Multi-Head Fashion Attribute Recognition

DINOv2 + VLM-audited silver labels for per-image classification of color, pattern, material, and texture on a 13,355-image TextileNet subset.

PyTorchDINOv2Marqo-FashionSigLIPViT

Try Live Demo GitHub IEEE writeup PDF

Headline Result

Backbone comparison

Mean test macro-F1 0.765 (DINOv2 ViT-B/14), a uniform +11.6 pp over an identically-recipe-trained ResNet-50 baseline. DINOv2 wins on every head and on all 29 individual classes — smallest gap +3.4 pp (color/red), largest +19.6 pp (pattern/striped). Same data, splits, augmentation, optimizer, schedule, weights. Only the backbone changes.

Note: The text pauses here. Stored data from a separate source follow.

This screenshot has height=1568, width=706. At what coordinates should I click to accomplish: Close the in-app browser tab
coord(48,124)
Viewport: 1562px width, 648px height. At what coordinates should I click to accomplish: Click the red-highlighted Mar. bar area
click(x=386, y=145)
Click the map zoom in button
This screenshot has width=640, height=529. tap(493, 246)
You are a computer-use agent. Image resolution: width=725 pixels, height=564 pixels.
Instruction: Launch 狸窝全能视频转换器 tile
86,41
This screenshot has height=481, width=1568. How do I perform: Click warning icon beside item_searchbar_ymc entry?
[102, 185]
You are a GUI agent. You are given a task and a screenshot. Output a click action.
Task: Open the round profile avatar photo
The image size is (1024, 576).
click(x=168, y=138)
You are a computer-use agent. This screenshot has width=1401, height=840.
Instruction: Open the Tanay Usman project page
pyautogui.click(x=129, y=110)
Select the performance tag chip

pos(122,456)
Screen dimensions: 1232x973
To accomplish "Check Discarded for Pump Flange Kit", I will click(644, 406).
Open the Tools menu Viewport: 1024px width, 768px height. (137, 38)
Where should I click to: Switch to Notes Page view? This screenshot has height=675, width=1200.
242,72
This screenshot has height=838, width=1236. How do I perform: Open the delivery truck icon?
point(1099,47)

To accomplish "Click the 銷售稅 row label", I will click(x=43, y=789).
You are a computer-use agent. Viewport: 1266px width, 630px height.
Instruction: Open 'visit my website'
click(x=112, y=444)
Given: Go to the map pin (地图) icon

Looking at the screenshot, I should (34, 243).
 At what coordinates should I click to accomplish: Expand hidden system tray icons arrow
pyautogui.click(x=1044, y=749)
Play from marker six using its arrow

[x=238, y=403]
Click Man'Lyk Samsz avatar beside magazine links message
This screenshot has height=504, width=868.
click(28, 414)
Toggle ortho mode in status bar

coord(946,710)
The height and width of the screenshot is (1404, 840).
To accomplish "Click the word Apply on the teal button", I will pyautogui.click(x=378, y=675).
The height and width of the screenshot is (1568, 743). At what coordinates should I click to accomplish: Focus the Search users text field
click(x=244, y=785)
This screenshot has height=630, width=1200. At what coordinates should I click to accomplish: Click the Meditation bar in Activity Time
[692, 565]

Head	n eval	DINOv2 F1	ResNet-50 F1	Δ
material	3,760	0.744	0.612	+13.2
color	3,743	0.827	0.738	+8.9
pattern	3,527	0.737	0.616	+12.1
texture	3,487	0.753	0.630	+12.3
mean	—	0.765	0.649	+11.6

Per-attribute confusion matrices for the DINOv2 ViT-B/14 fashion attribute model — Per-attribute confusion matrices, DINOv2 ViT-B/14, test split (n=3,760).

The Problem

Public fashion datasets are fractured. DeepFashion2 covers detection, not attributes. Fashionpedia treats texture as embellishment. iMaterialist has color and pattern but no material. TextileNet has expert material labels but no color or pattern. No public corpus jointly labels color, pattern, material, and texture per image — and none evaluates whether the four axes are statistically independent.

What I Built

I built a four-head attribute-recognition pipeline on TextileNet, using deterministic material labels where the dataset was strong and VLM-audited silver labels where it was missing coverage.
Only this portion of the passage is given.